ParamMem: Augmenting Language Agents with Parametric Reflective Memory
This work is significant for researchers and practitioners working on language agents, as it provides a method to enhance reasoning performance by improving the diversity of self-reflection, which is an incremental improvement to existing reflection-based agents.
This paper addresses the problem of repetitive self-reflection in language agents, which limits reasoning performance. They introduce ParamMem, a parametric memory module that encodes cross-sample reflection patterns, enabling diverse reflection generation. This approach consistently improves performance over state-of-the-art baselines in code generation, mathematical reasoning, and multi-hop question answering.

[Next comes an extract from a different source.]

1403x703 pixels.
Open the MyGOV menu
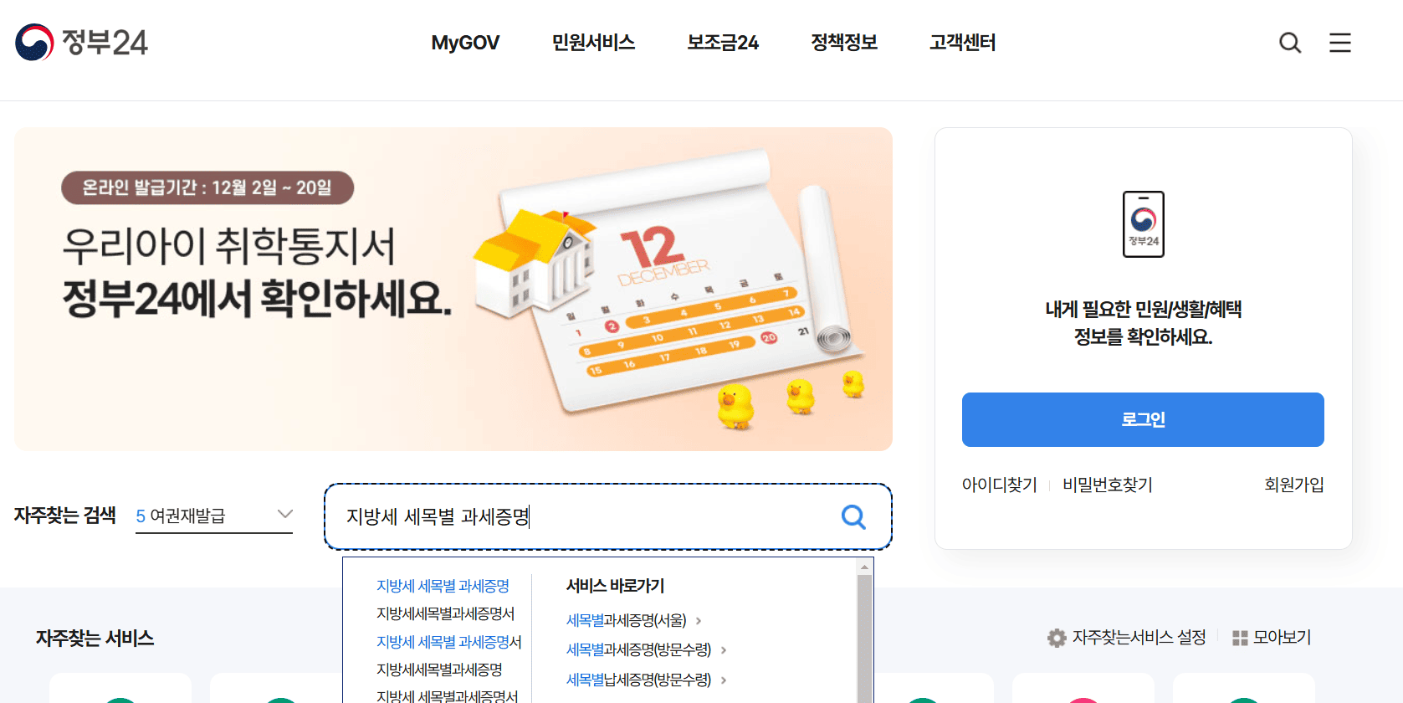point(465,43)
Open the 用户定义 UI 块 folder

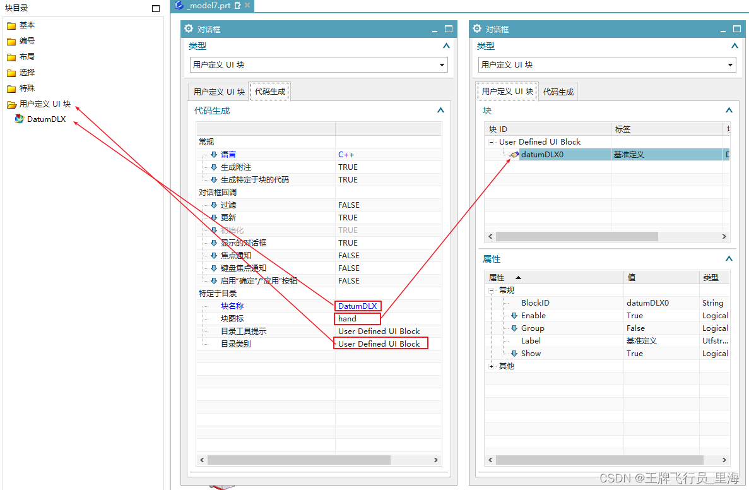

Self-reflection enables language agents to iteratively refine solutions, yet often produces repetitive outputs that limit reasoning performance. Recent studies have attempted to address this limitation through various approaches, among which increasing reflective diversity has shown promise. Our empirical analysis reveals a strong positive correlation between reflective diversity and task success, further motivating the need for diverse reflection signals. We introduce ParamMem, a parametric memory module that encodes cross-sample reflection patterns into model parameters, enabling diverse reflection generation through temperature-controlled sampling. Building on this module, we propose ParamAgent, a reflection-based agent framework that integrates parametric memory with episodic and cross-sample memory. Extensive experiments on code generation, mathematical reasoning, and multi-hop question answering demonstrate consistent improvements over state-of-the-art baselines. Further analysis reveals that ParamMem is sample-efficient, enables weak-to-strong transfer across model scales, and supports self-improvement without reliance on stronger external model, highlighting the potential of ParamMem as an effective component for enhancing language agents.